And yet DNA evidence has human migration from a single source: The Middle East. Further, the geology of the region shows dramatic climate change over time that doesn’t preclude the possibility of a Garden of Eden type condition in the Middle East. It’s an interesting topic and one where the evidence is still unfolding and deepening.
“Jewish captivity in Egypt and the exodus…”
If you accept the opinions of Biblical minimalists in Science, World History, and Archaeology, yes. If you accept the opinions of Biblical maximalists, no.
I would you encourage you to consider, for example, the evidence that Dave Rohr, an Athiest, and others present in this documentary: https://patternsofevidence.com/exodus-film/
The jury is hardly in here. Healthy and rigorous debate and discussion continues.
“… universal flood…”
Not all Bible-believing Jews and Christians believe in a universal or global flood of Noah. There is no requirement to do so and the language of the text allows for a regional flood interpretation of the text as well.
Universal?
Regional?
Meh! Who cares?
Not a show stopper either way. People can and will disagree on the flood of Noah and that’s OK.

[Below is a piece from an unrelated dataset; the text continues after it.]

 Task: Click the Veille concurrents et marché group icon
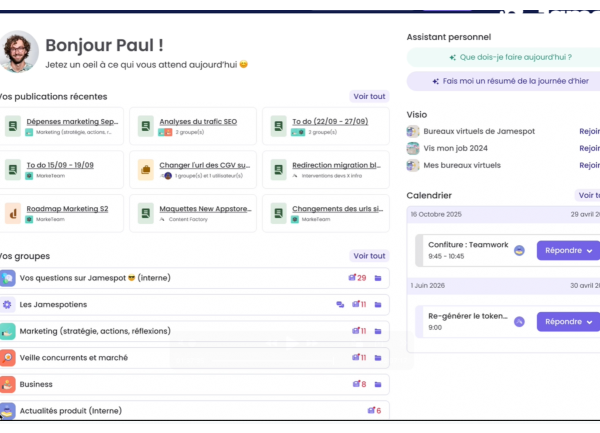(x=8, y=357)
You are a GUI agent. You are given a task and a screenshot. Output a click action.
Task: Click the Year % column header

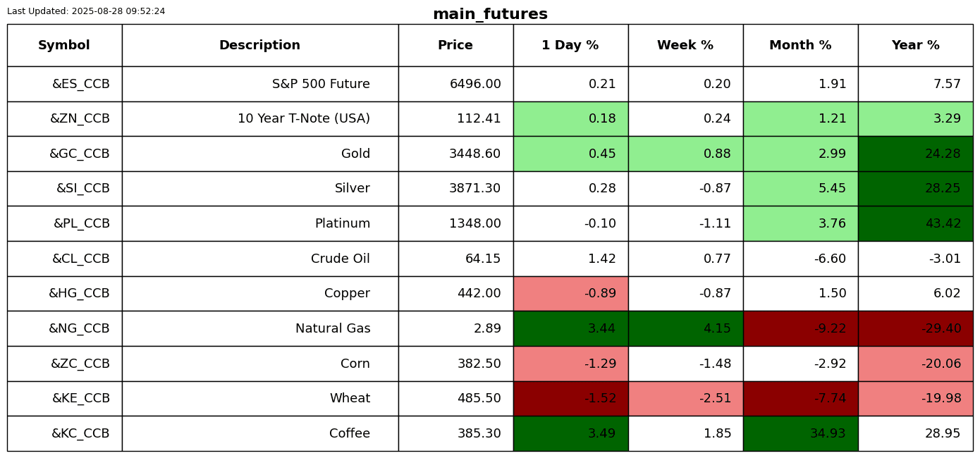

That is unless you’re coming from the Mormon worldview where a universal flood is required to support Mormon baptism by immersion dogma – baptism by immersion, by the way, is NOT an essential doctrine of the Christian faith. People can and will legitimately disagree.
“…tower of babel, etc.)…”
Again, not all Bible-believing Jews and Christian interpret the Tower of Babel literally neither the text or the story of redemption in the Bible requires a literal reading. Again, I know that a literal reading is Mormon dogma, however, outside of Mormonism, it’s not.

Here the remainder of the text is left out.